Add mediapipe changes more

shepark · shepark · commit 22128e5a1053 · 2025-09-26T18:55:59.000+03:00
diff --git a/vllm/model_executor/models/internvl.py b/vllm/model_executor/models/internvl.py
@@ -15,6 +15,7 @@
 import numpy.typing as npt
 import torch
 import torch.nn as nn
+import torch.nn.functional as F
 import torchvision.transforms as T
 from PIL import Image
 from transformers import BatchEncoding, PretrainedConfig, TensorType
@@ -31,6 +32,8 @@
 from queue import Queue
 import io
 import time
+import atexit
+from dataclasses import dataclass
 
 from vllm.config import VllmConfig
 from vllm.model_executor.layers.quantization import QuantizationConfig
@@ -353,9 +356,12 @@ def __next__(self):
         img_list = shared_q.get()
         for i in range(len(img_list)):
             # NOTE: this padding is needed because of HW alignmnet requirment
-            img_list[i] = np.pad(img_list[i],
-                                       (0, 64 - len(img_list[i]) % 64),
-                                       'constant')

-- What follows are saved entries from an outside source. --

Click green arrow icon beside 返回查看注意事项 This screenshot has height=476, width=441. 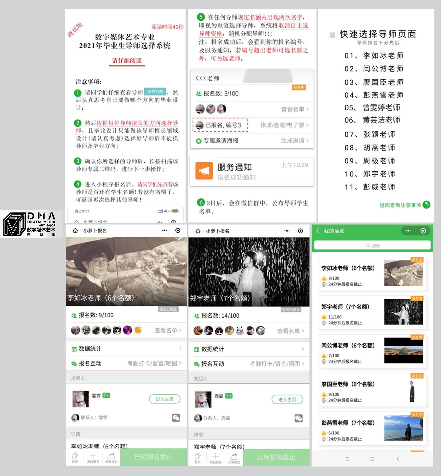[x=427, y=205]
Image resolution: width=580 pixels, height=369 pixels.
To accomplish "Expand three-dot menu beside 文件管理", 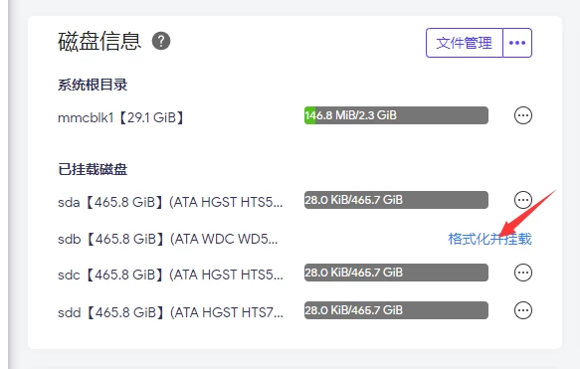I will click(517, 43).
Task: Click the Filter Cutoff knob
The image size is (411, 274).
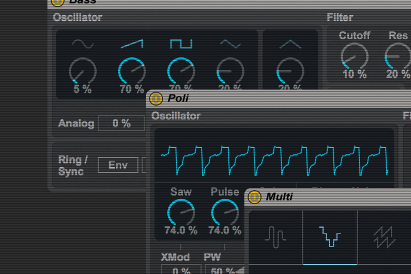Action: pyautogui.click(x=354, y=56)
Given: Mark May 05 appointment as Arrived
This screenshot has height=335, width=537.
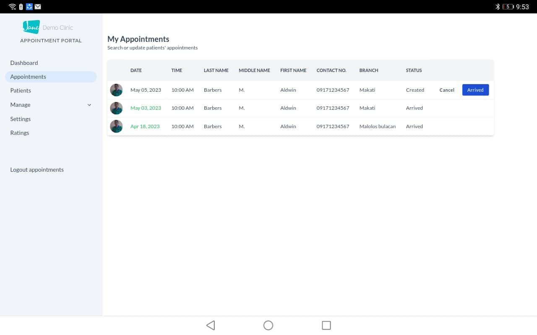Looking at the screenshot, I should pyautogui.click(x=475, y=90).
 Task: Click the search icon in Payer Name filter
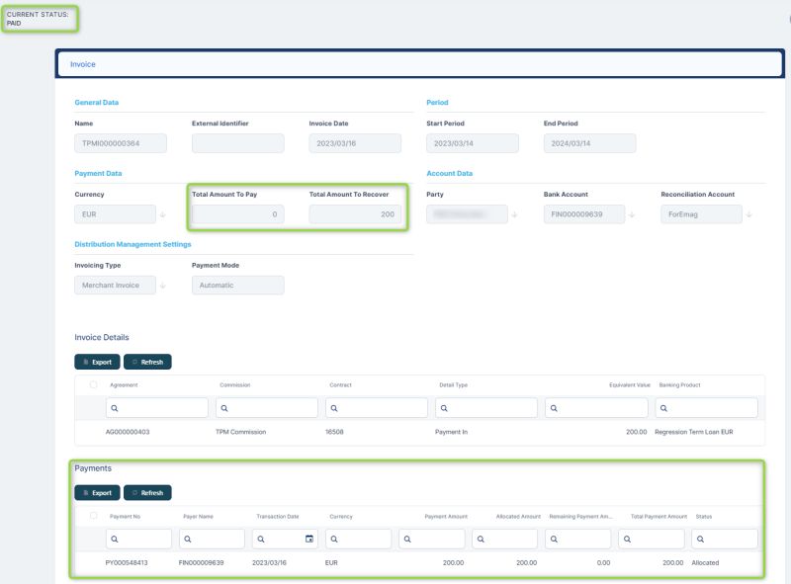tap(188, 539)
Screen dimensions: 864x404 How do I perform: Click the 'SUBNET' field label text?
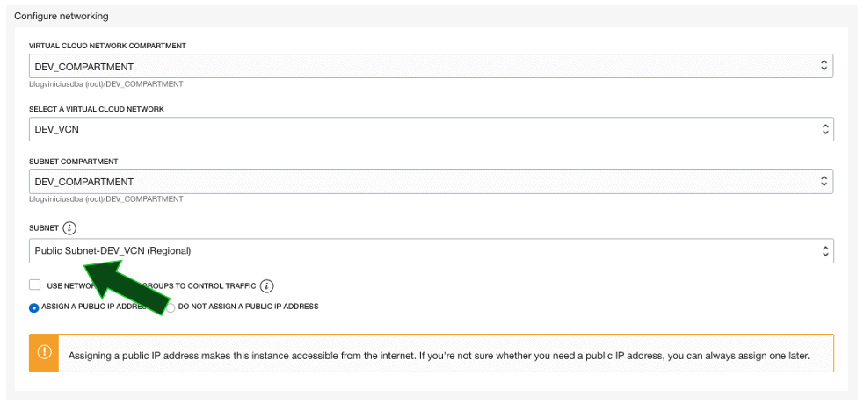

+            rem = len(img_list[i]) % 64
+            pad = (64 - rem) % 64
+            if pad:
+                img_list[i] = np.pad(img_list[i],
+                                    (0, pad),
+                                    'constant')
         return img_list
 
     def get_media_output_type(self):
@@ -395,15 +401,16 @@ def __init__(self, device, queue_depth, batch_size,
             device="hpu", output_format=it.RGB_I, resize=[img_width, img_height])
 
         self.mean_node = fn.MediaConst(
-            data=np.array([127.5, 127.5, 127.5], dtype=dt.FLOAT32),
-            shape=[1, 1, 3],
-            dtype=dt.FLOAT32
-        )
+            data=np.array([IMAGENET_MEAN[0]*255.0,
+                           IMAGENET_MEAN[1]*255.0,
+                           IMAGENET_MEAN[2]*255.0], dtype=dt.FLOAT32),
+            shape=[1, 1, 3], dtype=dt.FLOAT32)
+
         self.std_node = fn.MediaConst(
-            data=np.array([1/127.5, 1/127.5, 1/127.5], dtype=dt.FLOAT32),
-            shape=[1, 1, 3],
-            dtype=dt.FLOAT32
-        )
+            data=np.array([1.0/(IMAGENET_STD[0]*255.0),
+                           1.0/(IMAGENET_STD[1]*255.0),
+                           1.0/(IMAGENET_STD[2]*255.0)], dtype=dt.FLOAT32),
+            shape=[1, 1, 3], dtype=dt.FLOAT32)
 
         self.cmn = fn.CropMirrorNorm(crop_w=img_width, crop_h=img_height, dtype=dt.FLOAT32, device="hpu")
 
@@ -424,6 +431,61 @@ def definegraph(self):
         # Return the full processed image - we'll do tiling in Python
         return images
 
+
+# -----------------------------------------------------------------------------
+# MediaPipe manager (persist pipes/iterators)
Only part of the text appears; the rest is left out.